Frei Gilvander Moreira é padre da Ordem dos Carmelitas, doutor em Educação pela FAE/UFMG, licenciado e bacharel em Filosofia pela UFPR, bacharel em Teologia pelo ITESP/SP, mestre em exegese Bíblica pelo Pontifício Instituto Bíblico, em Roma, Itália, agente e assessor da CPT/MG, assessor do CEBI e Ocupações Urbanas e professor de Teologia Bíblica no Serviço de Animação Bíblica, em Belo Horizonte.

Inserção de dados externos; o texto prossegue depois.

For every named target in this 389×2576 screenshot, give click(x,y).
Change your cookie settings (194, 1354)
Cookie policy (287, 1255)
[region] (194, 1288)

Os manuscritos originais da Bíblia judaica e cristã se perderam. Temos vários manuscritos posteriores. Muitas traduções da Bíblia foram feitas até chegar à Bíblia que lemos hoje, no Brasil, em mais de vinte traduções atuais. Muitas revisões foram feitas nas traduções, entre as quais as Revisões judaicas motivadas pelo desejo que os judeus helenistas tinham de ter o seu texto grego e que se aproximasse o mais possível do texto hebraico em uso pelos judeus de língua judaica. Por outro lado, tinham consciência de que seria muito difícil suprimir a tradução da Setenta (LXX), em sua grande difusão. Também porque era a tradução de estimação por ser a única, além da polêmica que havia entre judeus e cristãos, pois os cristãos começavam a reler textos do Primeiro Testamento na ótica da messianidade de Jesus, o que influenciou na revisão dos textos, sobretudo, messiânicos.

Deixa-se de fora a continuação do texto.